* **REQUIRED WORK**: According to the passage on the leucine-rich repeat domain of Internalin B, what caps the N terminus of the LRR array?

* **DOCUMENT SEGMENT**:
=== Section Start ===
Compared to α-helical repeat proteins, the folding of repeat proteins with β-sheet structure has not been studied extensively (Kamen et al. 2000; Kamen and Woody 2001; Junker et al. 2006). Here we investigate the equilibrium and kinetic folding mechanism of the leucine-rich repeat (LRR) domain of Internalin B (InlB), a virulence factor from Listeria monocytogenes. The LRR domain of InlB is composed of a linear array of seven tandemly repeated LRR motifs of 22 residues, each made up of a short β-strand, followed by a tight turn and a 3₁₀ helix (Fig. 1). Consecutive repeats are connected by a turn and stack linearly. The N terminus of the LRR array is capped by a 40-residue α-helical motif; the C terminus is capped by a single β-strand, which continues the LRR β-sheet (Marino et al. 1999).¹ This modular architecture results in a local topology that is free of the long-range contacts that typify most globular proteins.

Figure 1.
=== Section End ===
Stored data
=== Section Start ===
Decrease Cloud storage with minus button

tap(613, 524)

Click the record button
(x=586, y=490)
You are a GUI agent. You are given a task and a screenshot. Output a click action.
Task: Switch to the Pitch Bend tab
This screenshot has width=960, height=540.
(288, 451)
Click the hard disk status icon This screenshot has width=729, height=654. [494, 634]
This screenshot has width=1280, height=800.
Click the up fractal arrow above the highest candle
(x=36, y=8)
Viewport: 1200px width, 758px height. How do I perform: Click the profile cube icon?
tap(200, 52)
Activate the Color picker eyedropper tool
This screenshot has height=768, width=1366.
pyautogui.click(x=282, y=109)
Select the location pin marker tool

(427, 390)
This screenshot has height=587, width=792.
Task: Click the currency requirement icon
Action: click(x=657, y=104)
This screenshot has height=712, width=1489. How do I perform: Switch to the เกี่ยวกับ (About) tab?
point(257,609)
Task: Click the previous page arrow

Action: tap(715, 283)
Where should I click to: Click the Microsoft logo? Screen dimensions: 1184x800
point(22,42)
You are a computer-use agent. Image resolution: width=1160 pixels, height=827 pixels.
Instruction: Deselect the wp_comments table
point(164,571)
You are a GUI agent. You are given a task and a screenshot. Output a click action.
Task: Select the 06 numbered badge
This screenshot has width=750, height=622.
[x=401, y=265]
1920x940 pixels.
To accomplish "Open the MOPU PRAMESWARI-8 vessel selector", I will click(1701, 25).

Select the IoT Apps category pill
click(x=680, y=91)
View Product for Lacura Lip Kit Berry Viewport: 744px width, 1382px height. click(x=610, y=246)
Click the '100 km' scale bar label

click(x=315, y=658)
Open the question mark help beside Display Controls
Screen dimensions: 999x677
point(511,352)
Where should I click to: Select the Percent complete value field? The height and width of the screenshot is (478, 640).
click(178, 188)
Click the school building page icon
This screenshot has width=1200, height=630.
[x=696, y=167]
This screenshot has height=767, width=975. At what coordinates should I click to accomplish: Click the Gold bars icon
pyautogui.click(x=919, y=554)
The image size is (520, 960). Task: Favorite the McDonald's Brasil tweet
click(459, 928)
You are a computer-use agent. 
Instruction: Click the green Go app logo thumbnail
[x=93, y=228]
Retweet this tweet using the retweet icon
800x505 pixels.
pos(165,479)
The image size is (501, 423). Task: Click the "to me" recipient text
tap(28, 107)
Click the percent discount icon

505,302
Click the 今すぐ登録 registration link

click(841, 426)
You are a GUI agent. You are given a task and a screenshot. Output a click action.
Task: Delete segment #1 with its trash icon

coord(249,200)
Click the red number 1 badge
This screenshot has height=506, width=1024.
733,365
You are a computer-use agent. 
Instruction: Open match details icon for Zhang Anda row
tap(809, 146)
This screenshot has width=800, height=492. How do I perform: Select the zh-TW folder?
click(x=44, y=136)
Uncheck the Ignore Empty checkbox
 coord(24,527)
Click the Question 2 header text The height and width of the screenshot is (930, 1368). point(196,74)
=== Section End ===
* **TASK RESULT**: A 40-residue α-helical motif caps the N terminus of the LRR array.